* **PROVIDED RECORDS**:
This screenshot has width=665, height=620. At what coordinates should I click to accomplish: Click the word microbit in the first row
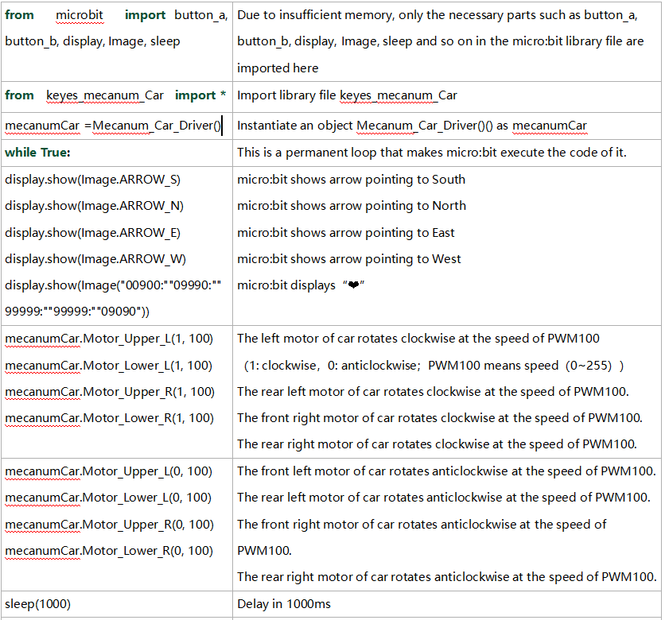pos(80,15)
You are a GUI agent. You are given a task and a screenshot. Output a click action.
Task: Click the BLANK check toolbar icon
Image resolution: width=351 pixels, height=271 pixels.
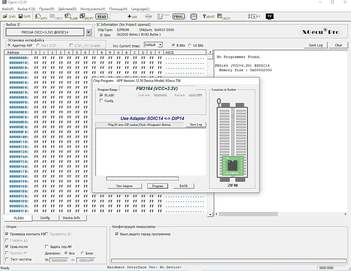[x=71, y=17]
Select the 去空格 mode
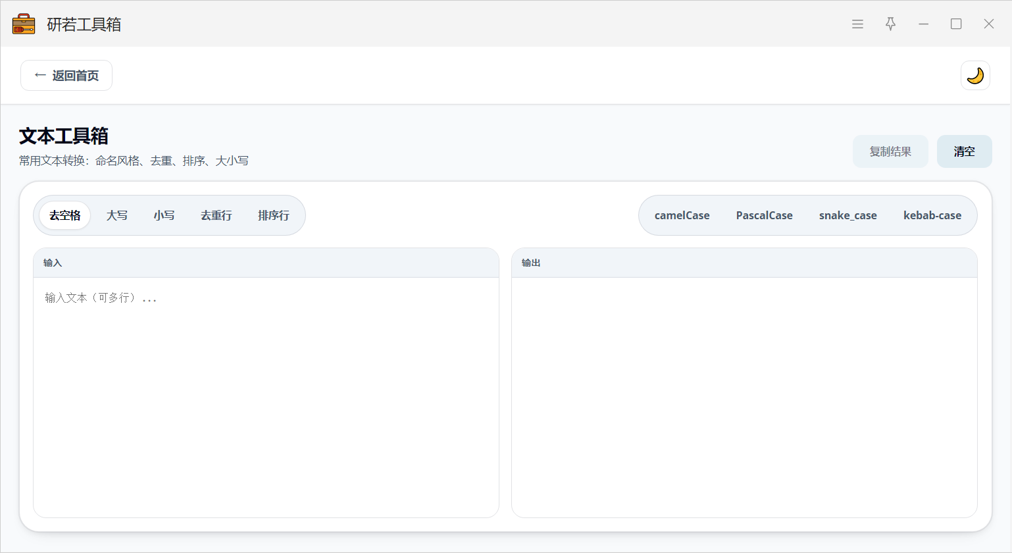 click(65, 215)
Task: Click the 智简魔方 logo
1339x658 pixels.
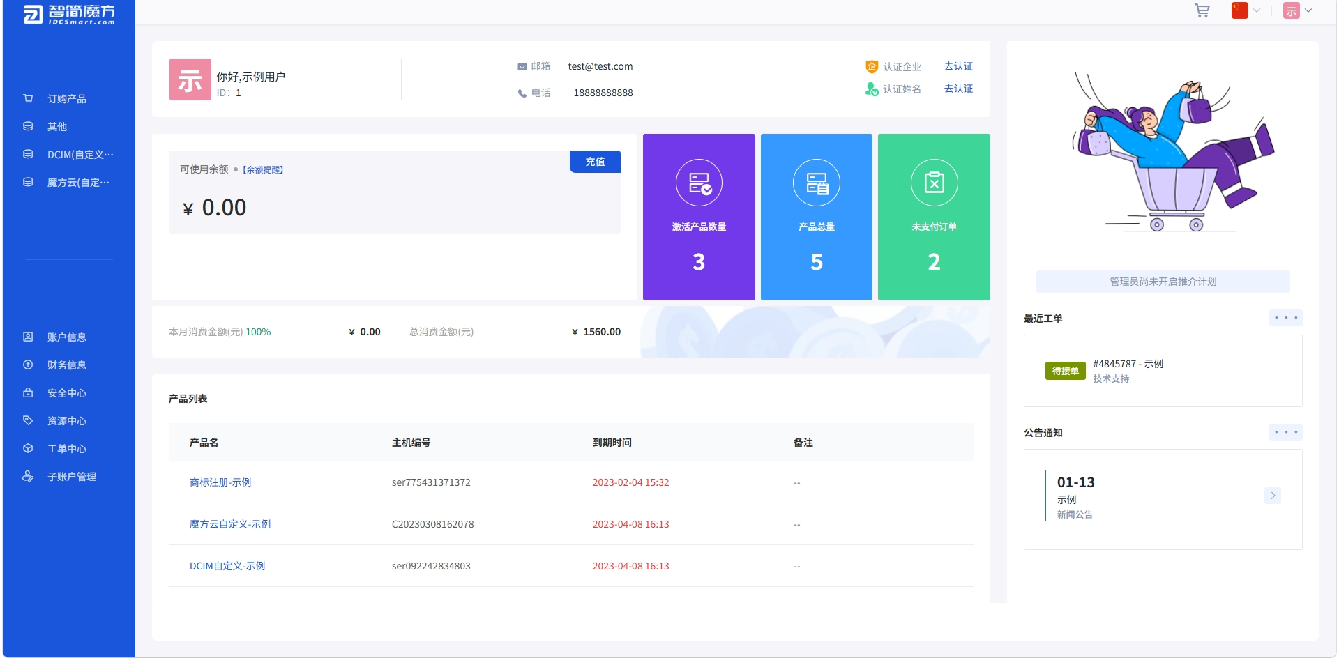Action: point(68,14)
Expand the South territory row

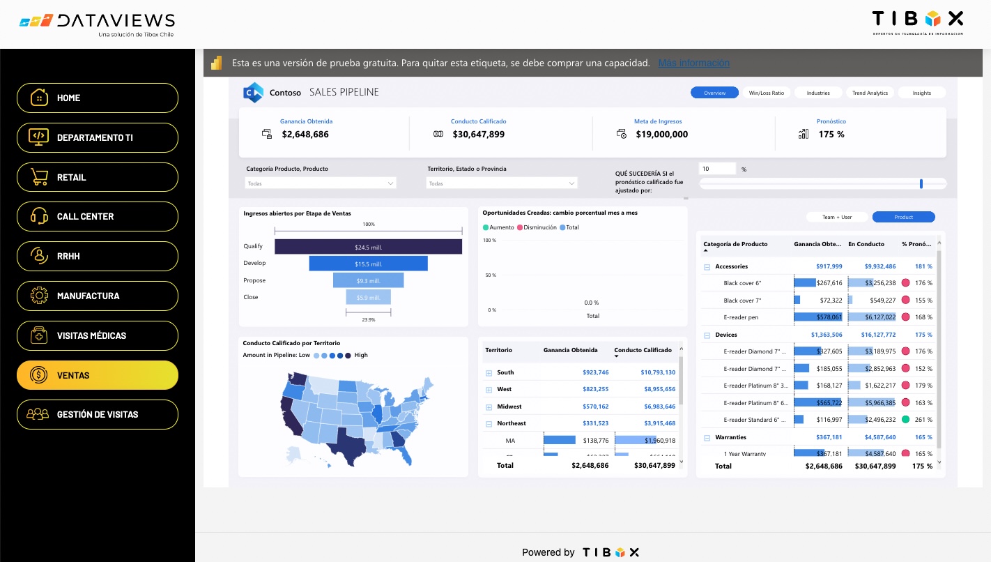[x=490, y=372]
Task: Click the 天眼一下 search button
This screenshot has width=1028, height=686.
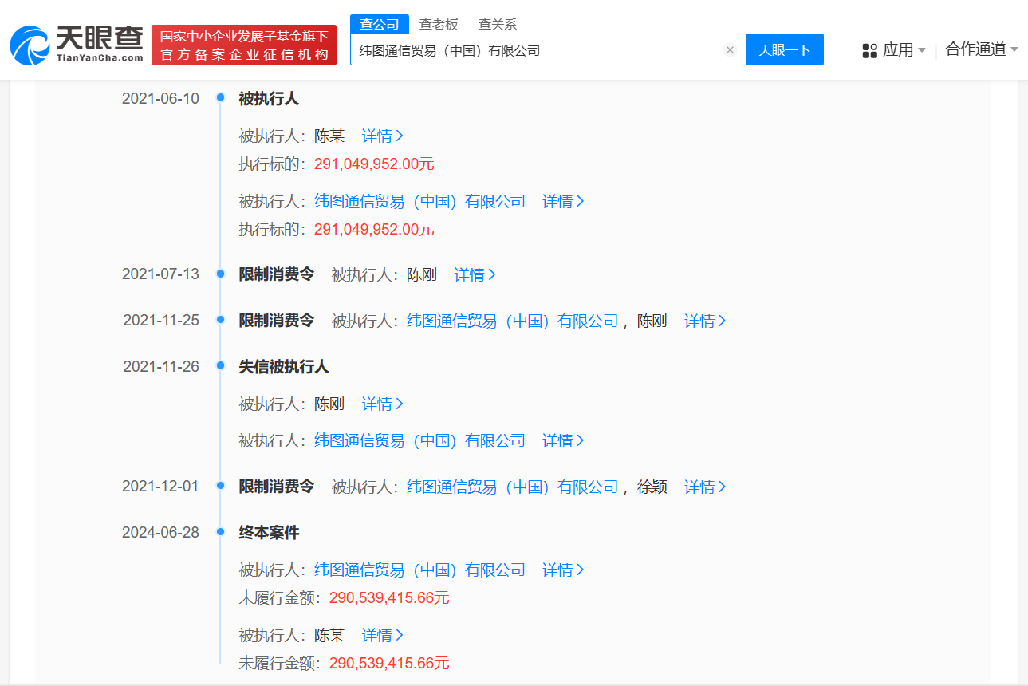Action: point(784,49)
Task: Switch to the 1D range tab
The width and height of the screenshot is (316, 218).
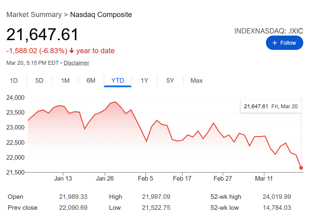Action: click(x=14, y=81)
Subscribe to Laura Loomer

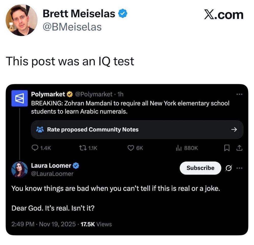[200, 168]
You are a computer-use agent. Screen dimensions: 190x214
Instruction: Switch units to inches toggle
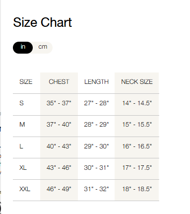[23, 48]
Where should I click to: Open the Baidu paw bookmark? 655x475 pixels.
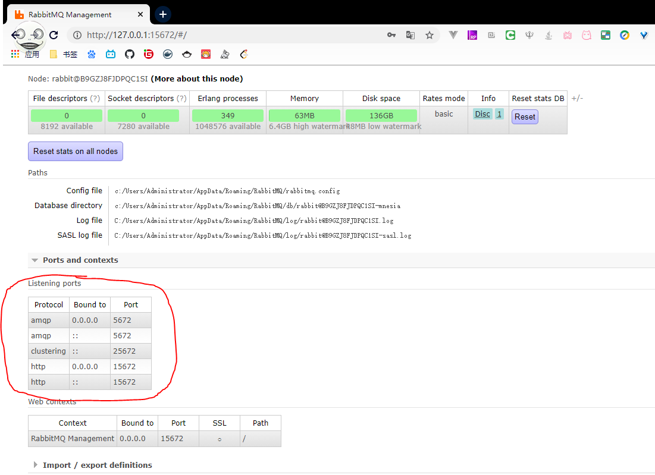pos(92,54)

* **INSTRUCTIONS TO FOLLOW**:
The lines from the start of the records above through the line that holds "Task: Click the BLANK check toolbar icon" are to be copied exactly, both ends included, and no pictures are to be copied.

* **OUTPUT**:
This screenshot has width=665, height=620. At what coordinates should I click to accomplish: Click the word microbit in the first row
pos(80,15)
You are a GUI agent. You are given a task and a screenshot. Output a click action.
Task: Click the BLANK check toolbar icon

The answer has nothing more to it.